Manchmal fehlt es uns an Selbsteinschätzung. Wenn man sich einmal anschaut, was beispielsweise ein Ortsrat heute noch entscheiden darf, wird man nachdenklich. Bestenfalls werden die Mandatsträger des Ortsrates noch angehört und nach ihrer Meinung gefragt. Von eigenen Entscheidungen für das Dorf keine Spur. Im Gemeinderat sieht das schon etwas anders aus. Hier bin ich felsenfest davon überzeugt, dass es schon nicht mehr nur noch um die Liebe zur Heimat geht. Dort wo Geld eine Rolle spielt und Positionen vergeben werden wird es meistens schmutzig.

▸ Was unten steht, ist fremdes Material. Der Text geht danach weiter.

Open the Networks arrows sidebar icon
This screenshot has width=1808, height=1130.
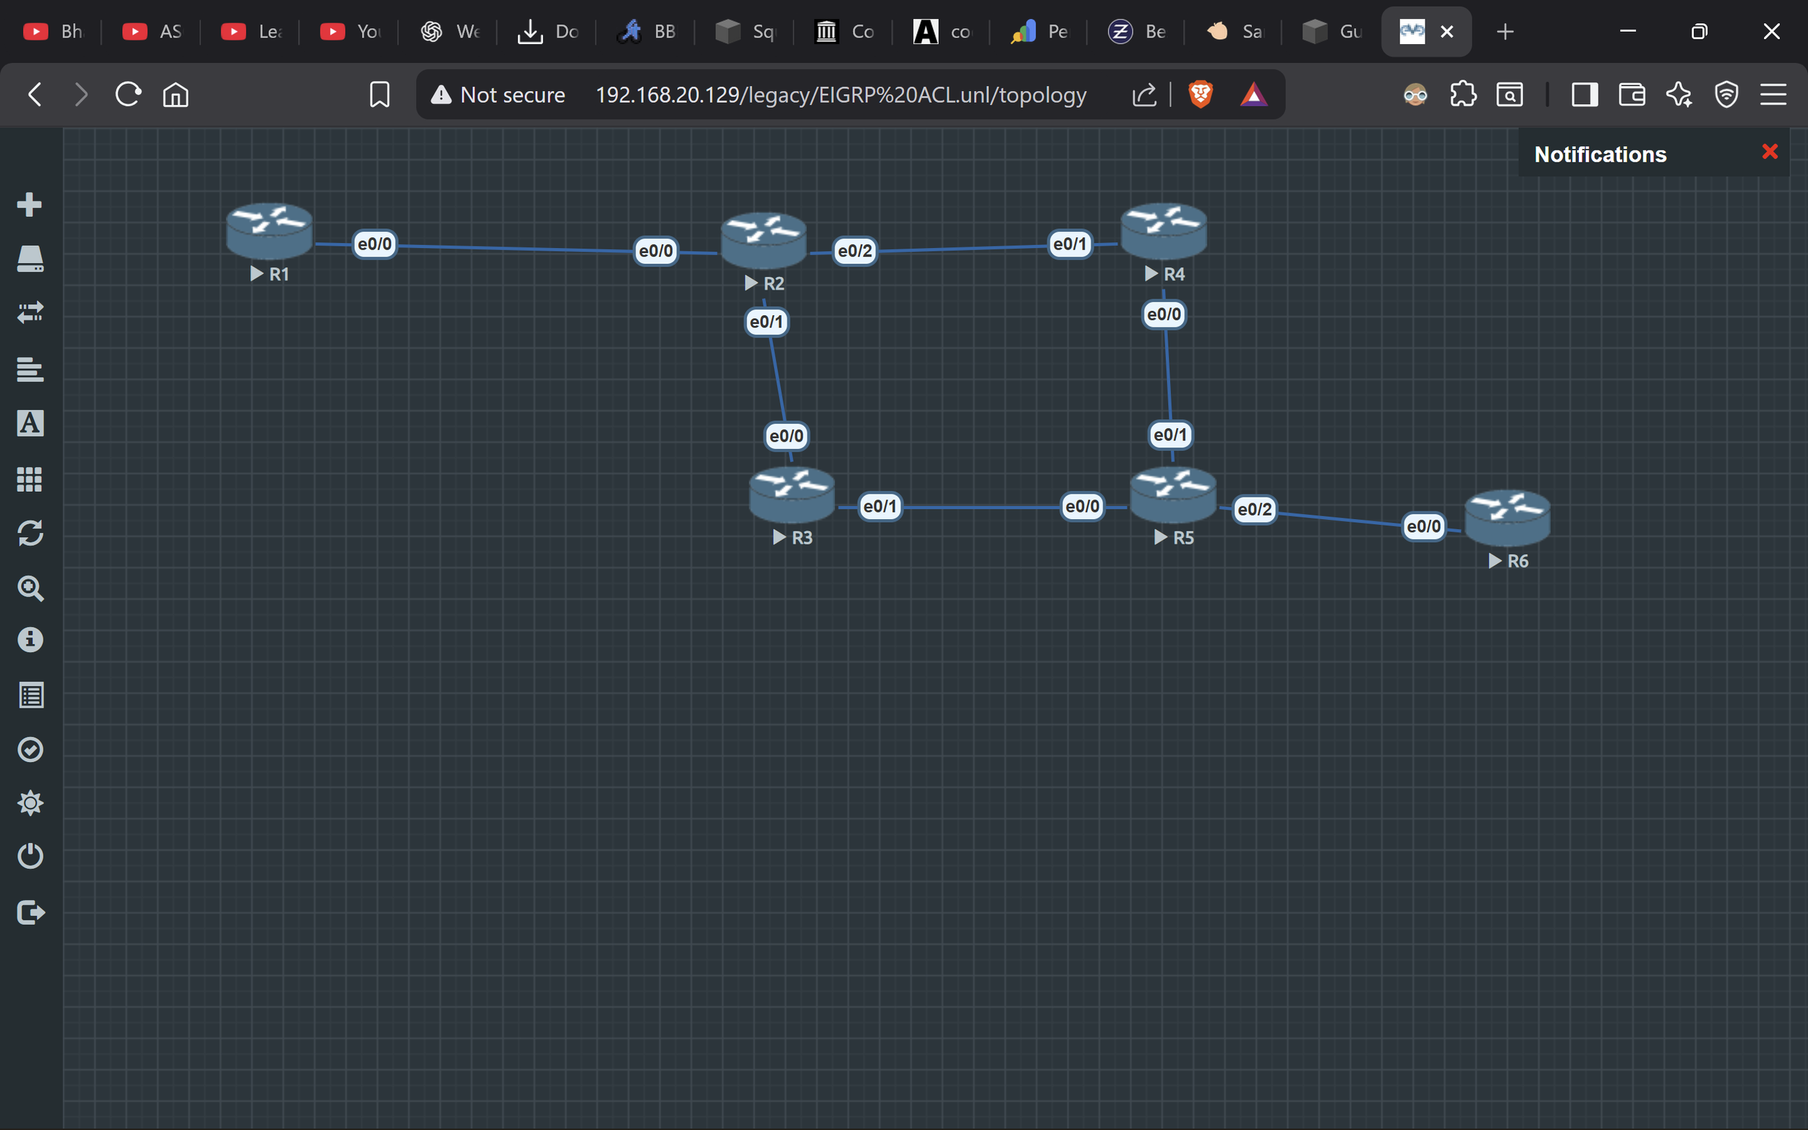(30, 312)
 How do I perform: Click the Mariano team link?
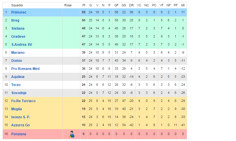(18, 53)
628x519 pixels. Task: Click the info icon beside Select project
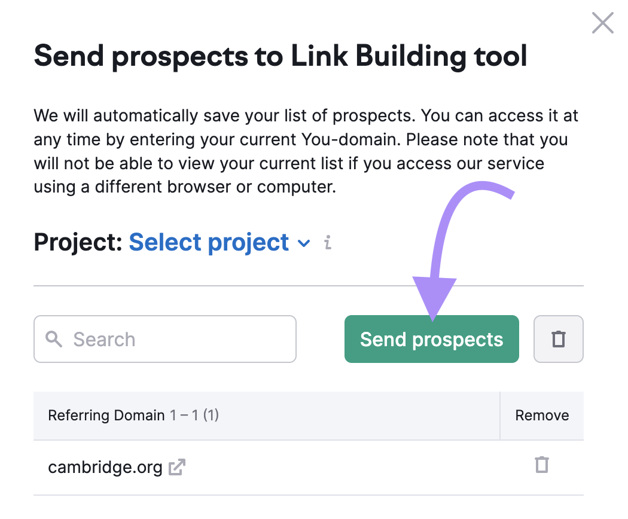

Die Kommunalpolitik hat es nicht leicht. Schlechte Zeiten für Politiker! Gerade meine Partei durchgeht ein Tal der Tränen. Wenn es jedoch darum geht die eigenen Errungenschaften in Szene zu setzen schenkt sich keiner etwas. Es wird gepostet, geschrieben, fotografiert und behauptet was das Zeug hält. Ich und meine Leute bilden keine Ausnahme. So geht das Geschäft, klappern gehört zum Handwerk und nur wer schreibt, bleibt. Ich merke jedoch immer mehr, dass ich den Boden unter den Füßen verliere und ertappe mich immer öfter dabei meine Position zu hinterfragen. Machen wir uns alle nicht zu viel vor? Wenn wir ehrlich sind hat uns der Wähler doch längst durchschaut. Wenn ich es nicht schaffe ein Problem meines Mitbürgers zu beseitigen, wird eben der politische Mitbewerber kontaktiert und beauftragt. So geht das Geschäft und nur die harten kommen in den Garten. Wenn es nun darum geht unsere eigenen politischen Erfolge zu vermarkten ist die Balance zwischen Realität und Größenwahn sehr schwer einzuhalten.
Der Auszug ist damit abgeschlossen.